Il curatore fallimentare non è legittimato a proporre, nei confronti del finanziatore responsabile – nella specie, una banca – l’azione da illecito aquiliano per il risarcimento dei danni causati ai creditori dall’abusiva concessione di credito diretta a mantenere artificiosamente in vita una impresa dedotta, suscitando così nel mercato la falsa impressione che si tratti di impresa economicamente valida.
Ove si volesse considerare di natura contrattuale l’illecito prospettato, innanzitutto deve rilevarsi che, emessa pronunzia di condanna risarcitoria generica, resta salvo il potere (nel giudizio sul quantum) di verificare l’esistenza effettiva del pregiudizio, la sua consistenza e la sua derivazione causale dal fatto potenzialmente lesivo.
Nel procedere alla liquidazione del danno, a seguito di condanna generica, il giudice può negare sia la configurabilità reale dei danni sia la loro derivazione pratica dal fatto potenzialmente lesivo, senza che ne risulti sovvertita la portata del giudicato, invero limitata alla valutazione della mera astratta idoneità lesiva del fatto.
Questi i principi di diritto espressi dalla Corte d’Appello di Lecce – sez. distaccata di Taranto – Pres. Genoviva – Rel. Morea con la sentenza n. 78 del 24 febbraio 2020.

◆ Cosa fare ◆
a. Come si traduce in inglese questa frase del brano citato: "Questi i principi di diritto espressi dalla Corte d'Appello di Lecce – sez. distaccata di Taranto – Pres. Genoviva – Rel. Morea con la sentenza n. 78 del 24 febbraio 2020."?
b. Secondo il brano citato, chi non è legittimato a proporre contro il finanziatore responsabile l'azione da illecito aquiliano?
c. Riporta fedelmente dal brano citato il tratto che va da "Nel procedere alla" fino a "lesiva del fatto." incluso.
Per questo esercizio i dati non servono.

◆ Blocco dati ◆
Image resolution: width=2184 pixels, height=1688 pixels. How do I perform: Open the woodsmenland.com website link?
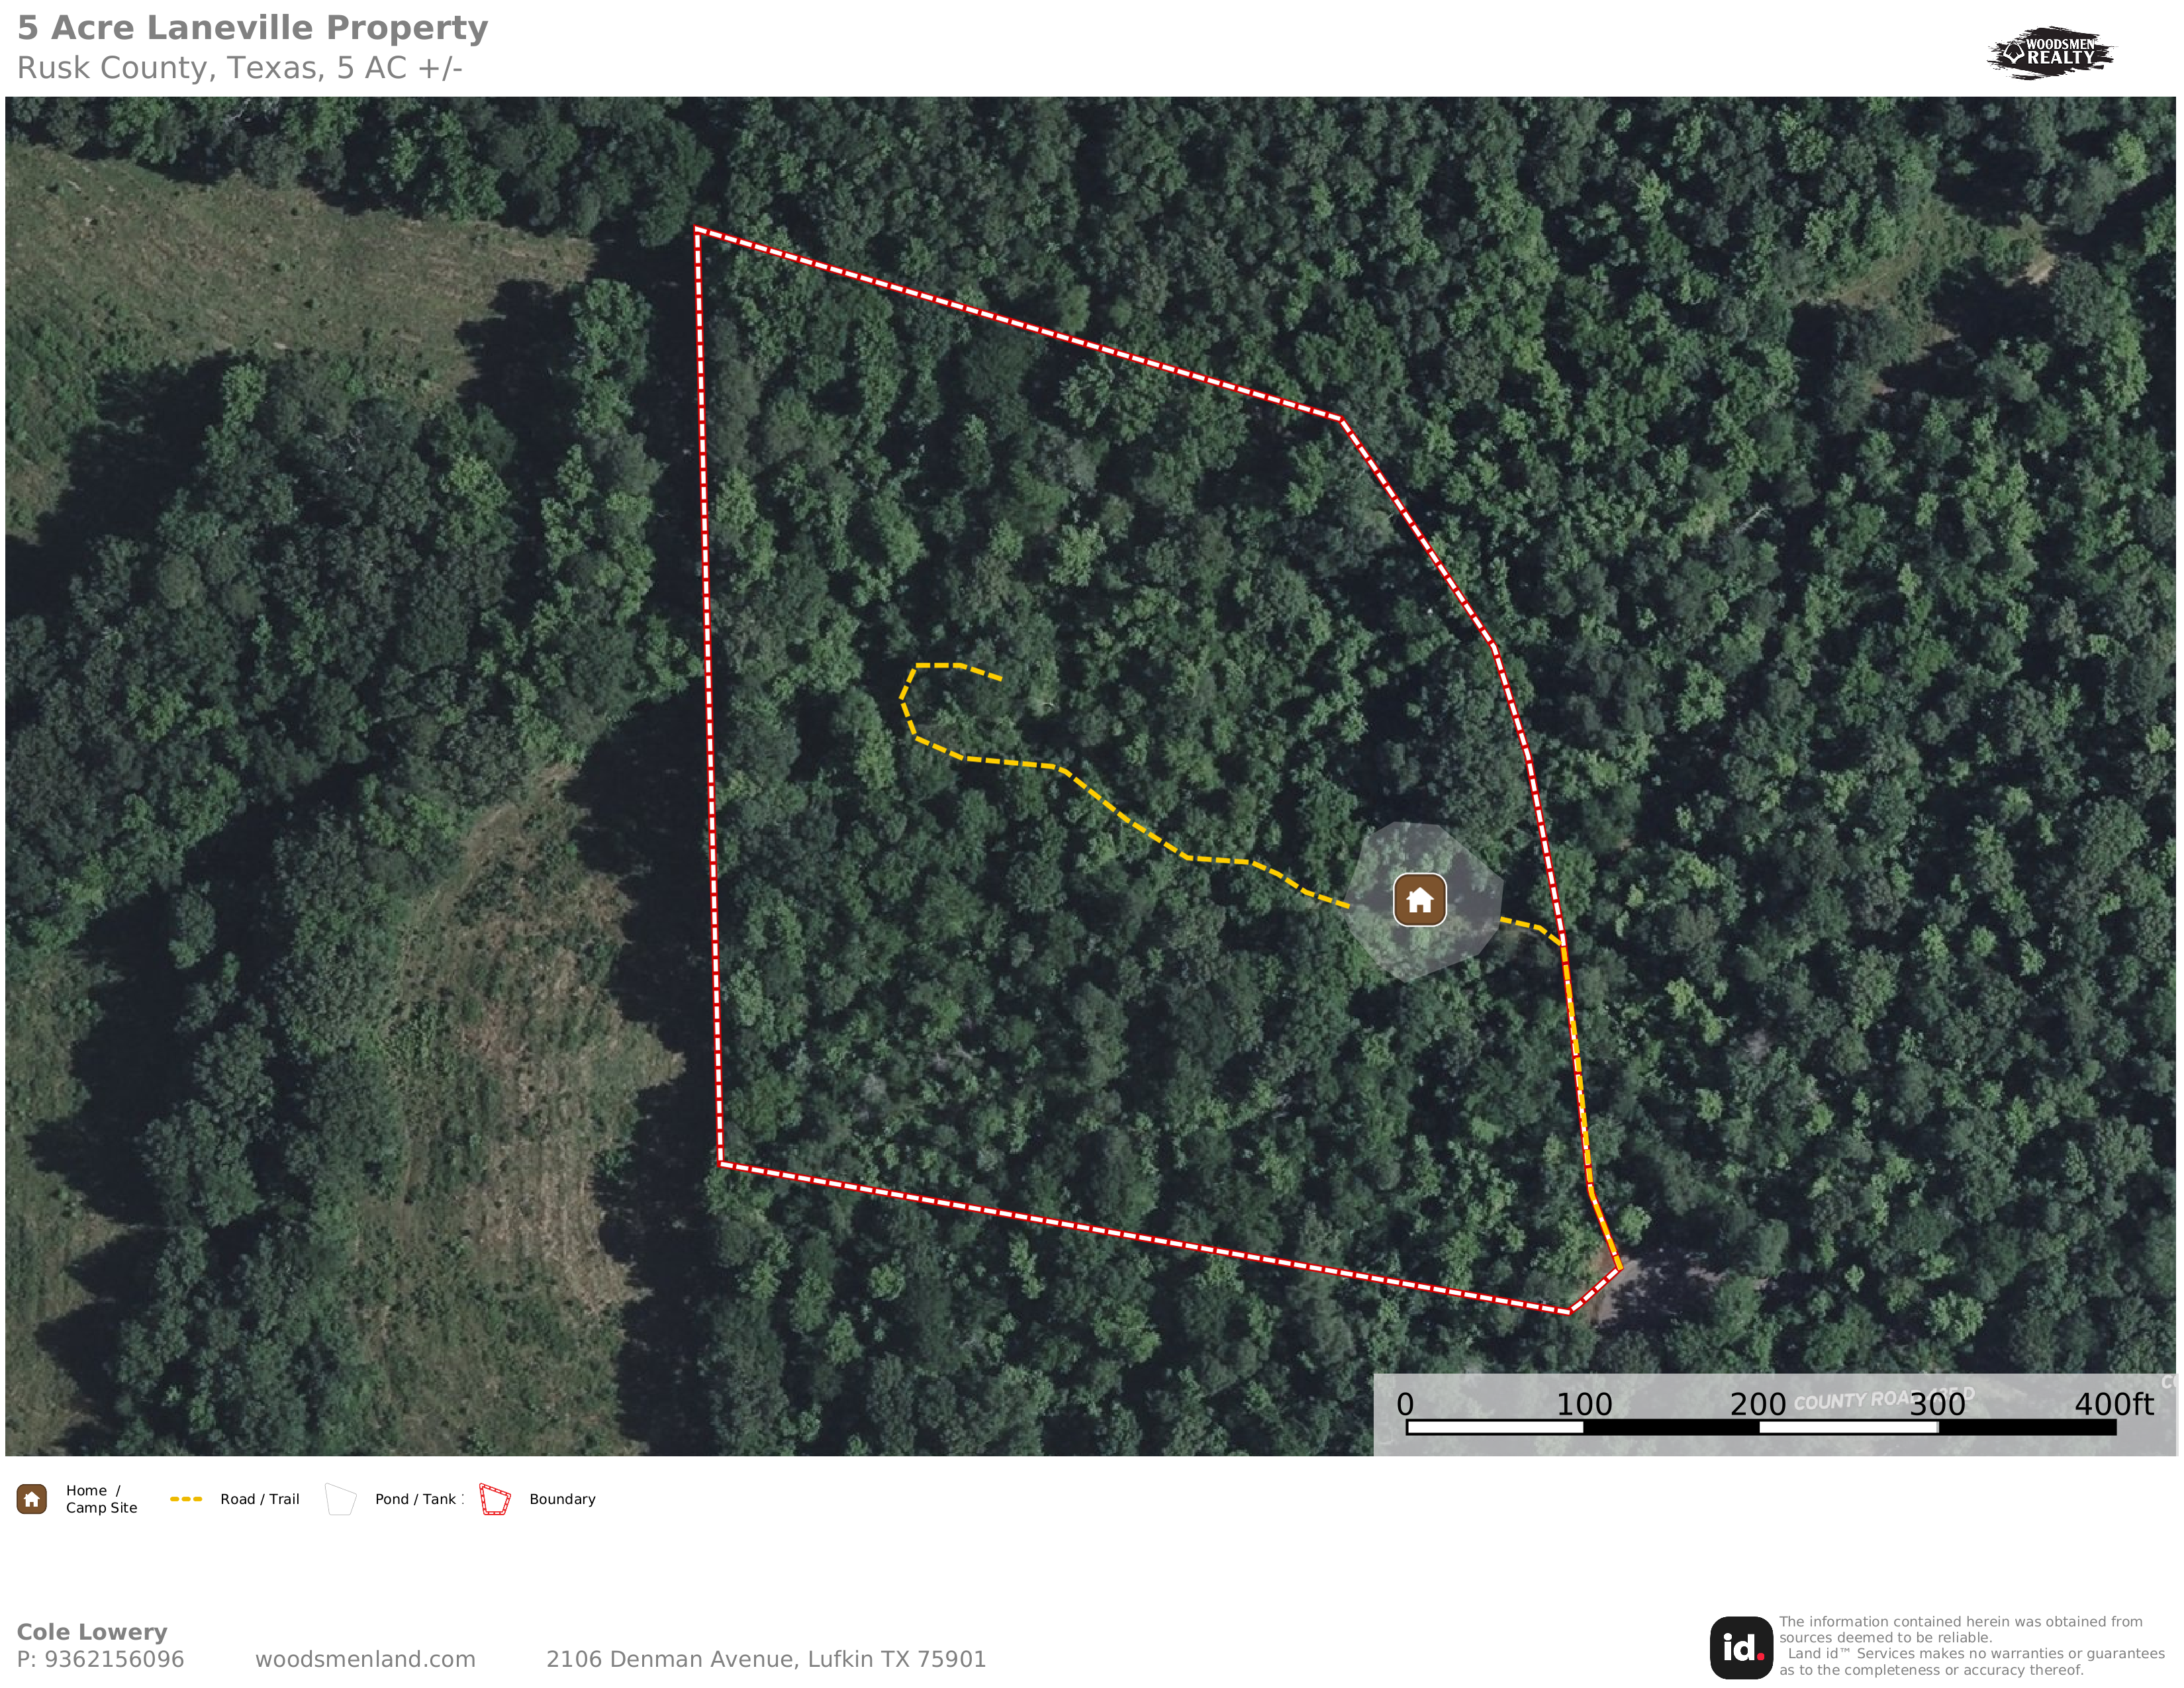pyautogui.click(x=365, y=1659)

◆ Esercizi risolti ◆
a. These are the principles of law set out by the Court of Appeal of Lecce – detached section of Taranto – Presiding Judge Genoviva – Reporting Judge Morea in judgment no. 78 of February 24, 2020.

b. Il curatore fallimentare.

c.
Nel procedere alla liquidazione del danno, a seguito di condanna generica, il giudice può negare sia la configurabilità reale dei danni sia la loro derivazione pratica dal fatto potenzialmente lesivo, senza che ne risulti sovvertita la portata del giudicato, invero limitata alla valutazione della mera astratta idoneità lesiva del fatto.